Pictures must be kept out of the copy. Every entry is to be duplicated exactly.

-- Given records --
=== Begin Enclosure ===

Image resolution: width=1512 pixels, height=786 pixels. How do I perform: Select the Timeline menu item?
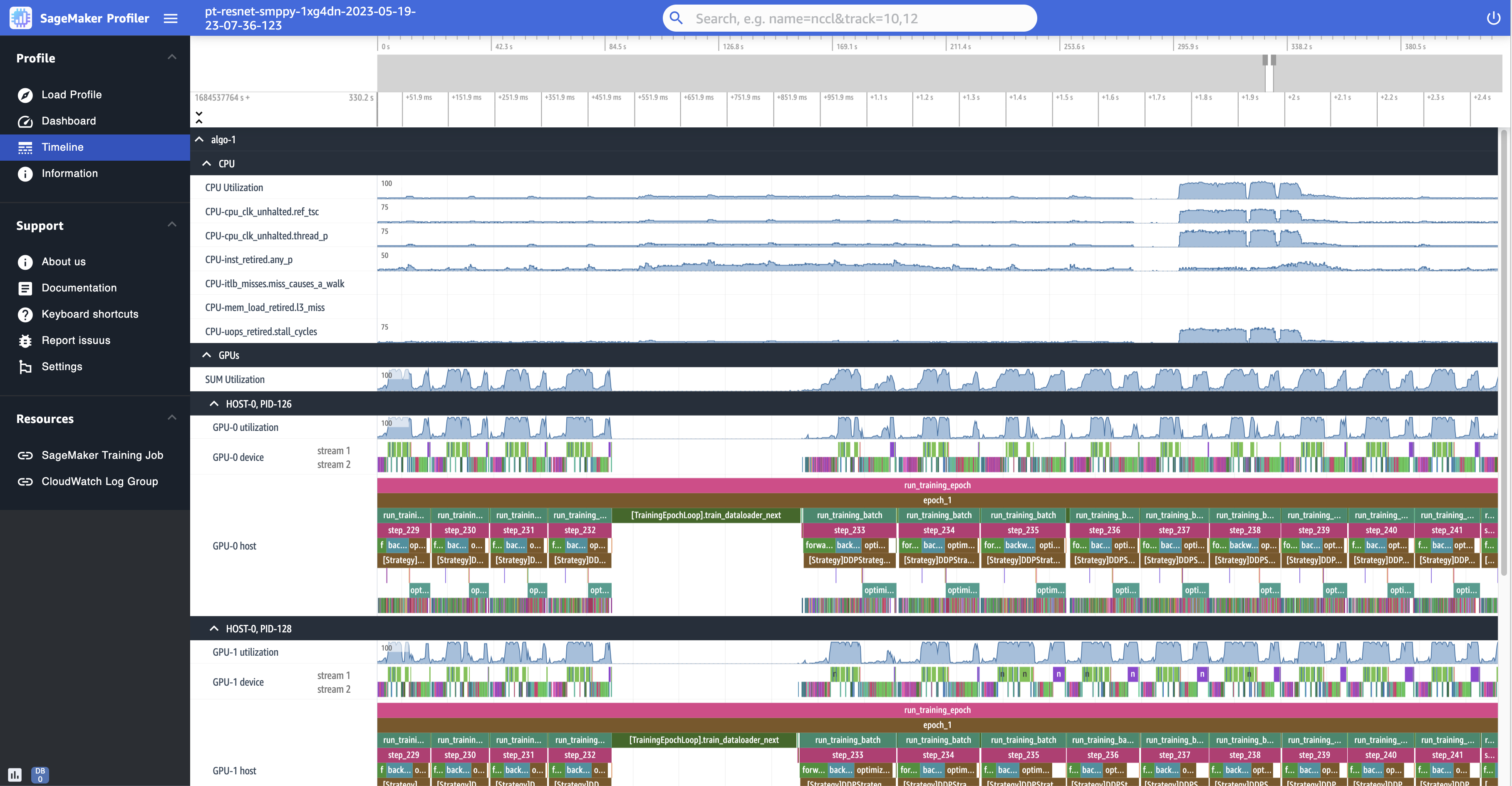63,147
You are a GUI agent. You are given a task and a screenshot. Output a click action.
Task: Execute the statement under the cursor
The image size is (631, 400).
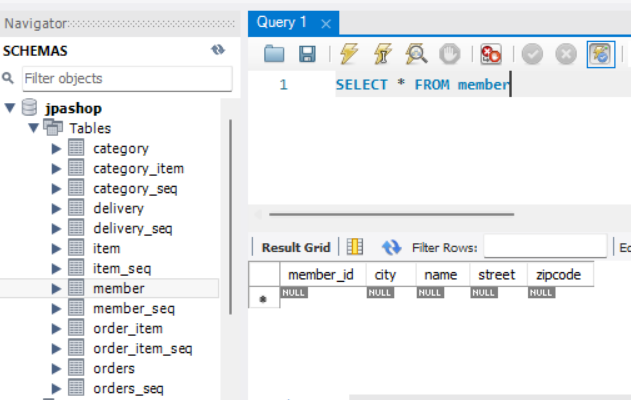(382, 54)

=== End Enclosure ===

-- Result for this exercise --
Image resolution: width=1512 pixels, height=786 pixels. How do I perform: Select the Timeline menu item?
63,147
You are a GUI agent. You are given a task and a screenshot. Output a click action.
Task: Execute the statement under the cursor
The image size is (631, 400).
(382, 54)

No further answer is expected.